:: Working data

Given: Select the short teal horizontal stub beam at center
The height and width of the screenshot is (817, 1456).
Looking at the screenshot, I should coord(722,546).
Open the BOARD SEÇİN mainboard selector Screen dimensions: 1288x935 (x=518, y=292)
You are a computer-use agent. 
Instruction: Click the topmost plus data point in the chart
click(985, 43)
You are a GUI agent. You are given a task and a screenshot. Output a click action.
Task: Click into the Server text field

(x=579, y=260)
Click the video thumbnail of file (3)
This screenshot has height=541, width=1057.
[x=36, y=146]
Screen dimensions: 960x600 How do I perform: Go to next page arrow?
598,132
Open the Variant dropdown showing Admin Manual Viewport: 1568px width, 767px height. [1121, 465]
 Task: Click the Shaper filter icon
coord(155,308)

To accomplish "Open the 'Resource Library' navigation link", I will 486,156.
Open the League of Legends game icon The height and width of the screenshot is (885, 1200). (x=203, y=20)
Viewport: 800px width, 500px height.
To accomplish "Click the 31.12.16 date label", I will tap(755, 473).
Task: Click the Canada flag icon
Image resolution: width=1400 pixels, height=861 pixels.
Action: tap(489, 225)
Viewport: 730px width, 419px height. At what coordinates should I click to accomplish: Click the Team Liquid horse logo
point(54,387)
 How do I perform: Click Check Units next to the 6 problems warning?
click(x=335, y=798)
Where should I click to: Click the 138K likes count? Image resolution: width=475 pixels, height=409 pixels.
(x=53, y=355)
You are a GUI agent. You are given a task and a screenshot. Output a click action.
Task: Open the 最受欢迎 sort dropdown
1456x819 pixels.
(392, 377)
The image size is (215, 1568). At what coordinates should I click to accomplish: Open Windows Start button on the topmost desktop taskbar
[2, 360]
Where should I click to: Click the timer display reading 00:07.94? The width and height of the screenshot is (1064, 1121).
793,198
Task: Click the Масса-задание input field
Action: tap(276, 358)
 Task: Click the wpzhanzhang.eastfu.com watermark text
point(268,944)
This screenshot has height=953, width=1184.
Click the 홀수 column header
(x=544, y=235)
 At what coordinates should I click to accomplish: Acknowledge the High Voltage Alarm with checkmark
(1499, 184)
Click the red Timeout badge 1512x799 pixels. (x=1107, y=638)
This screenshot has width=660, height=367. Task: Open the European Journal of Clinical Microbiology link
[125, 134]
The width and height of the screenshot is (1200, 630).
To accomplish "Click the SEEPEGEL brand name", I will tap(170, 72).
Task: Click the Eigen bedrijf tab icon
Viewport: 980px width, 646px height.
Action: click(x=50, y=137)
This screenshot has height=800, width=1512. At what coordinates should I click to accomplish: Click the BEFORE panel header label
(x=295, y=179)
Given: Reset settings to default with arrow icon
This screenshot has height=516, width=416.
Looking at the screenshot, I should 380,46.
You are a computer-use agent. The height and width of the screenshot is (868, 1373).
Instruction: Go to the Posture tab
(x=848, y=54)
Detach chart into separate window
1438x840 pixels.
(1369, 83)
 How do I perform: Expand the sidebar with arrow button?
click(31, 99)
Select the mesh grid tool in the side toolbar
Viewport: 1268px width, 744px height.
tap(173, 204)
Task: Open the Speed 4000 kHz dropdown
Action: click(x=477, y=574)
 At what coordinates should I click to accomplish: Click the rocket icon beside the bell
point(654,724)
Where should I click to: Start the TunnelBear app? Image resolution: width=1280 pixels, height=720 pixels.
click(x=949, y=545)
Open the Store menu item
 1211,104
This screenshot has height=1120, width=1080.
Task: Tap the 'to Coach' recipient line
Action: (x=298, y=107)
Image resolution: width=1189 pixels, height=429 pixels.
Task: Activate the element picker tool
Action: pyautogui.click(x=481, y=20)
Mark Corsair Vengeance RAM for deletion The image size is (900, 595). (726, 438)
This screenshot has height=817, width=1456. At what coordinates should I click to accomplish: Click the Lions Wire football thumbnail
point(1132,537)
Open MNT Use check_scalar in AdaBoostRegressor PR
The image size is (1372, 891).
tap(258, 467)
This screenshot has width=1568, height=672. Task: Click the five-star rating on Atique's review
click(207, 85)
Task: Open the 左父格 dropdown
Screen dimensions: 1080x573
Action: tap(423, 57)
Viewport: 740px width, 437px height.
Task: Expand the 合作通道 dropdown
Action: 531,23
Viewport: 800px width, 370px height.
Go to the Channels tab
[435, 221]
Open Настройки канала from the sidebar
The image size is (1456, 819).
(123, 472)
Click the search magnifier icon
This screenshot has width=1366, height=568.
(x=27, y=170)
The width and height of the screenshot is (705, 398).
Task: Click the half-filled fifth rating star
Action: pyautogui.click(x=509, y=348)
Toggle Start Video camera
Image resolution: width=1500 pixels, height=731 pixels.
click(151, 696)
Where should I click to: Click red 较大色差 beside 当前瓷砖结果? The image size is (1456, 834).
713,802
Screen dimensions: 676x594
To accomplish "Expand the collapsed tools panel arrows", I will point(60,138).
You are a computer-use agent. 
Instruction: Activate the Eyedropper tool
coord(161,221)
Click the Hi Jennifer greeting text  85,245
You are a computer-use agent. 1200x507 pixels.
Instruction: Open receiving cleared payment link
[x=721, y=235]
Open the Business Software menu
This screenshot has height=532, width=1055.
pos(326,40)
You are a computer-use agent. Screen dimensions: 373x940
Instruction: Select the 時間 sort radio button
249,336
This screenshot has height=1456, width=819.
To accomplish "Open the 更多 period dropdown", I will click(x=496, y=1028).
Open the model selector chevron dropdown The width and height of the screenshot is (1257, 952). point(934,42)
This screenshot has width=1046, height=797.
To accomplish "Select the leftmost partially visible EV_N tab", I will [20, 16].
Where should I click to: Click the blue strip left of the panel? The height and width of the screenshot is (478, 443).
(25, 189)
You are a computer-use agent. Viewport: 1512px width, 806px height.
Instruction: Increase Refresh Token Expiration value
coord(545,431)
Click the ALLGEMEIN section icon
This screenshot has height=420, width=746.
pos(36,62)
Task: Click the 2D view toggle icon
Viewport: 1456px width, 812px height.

::::

Problem:
Report every line of the items above that contains the string "perform", matching case exactly.

Full answer:
Screen dimensions: 960x600 How do I perform: Go to next page arrow?
 How do I perform: Click Check Units next to the 6 problems warning?
 How do I perform: Expand the sidebar with arrow button?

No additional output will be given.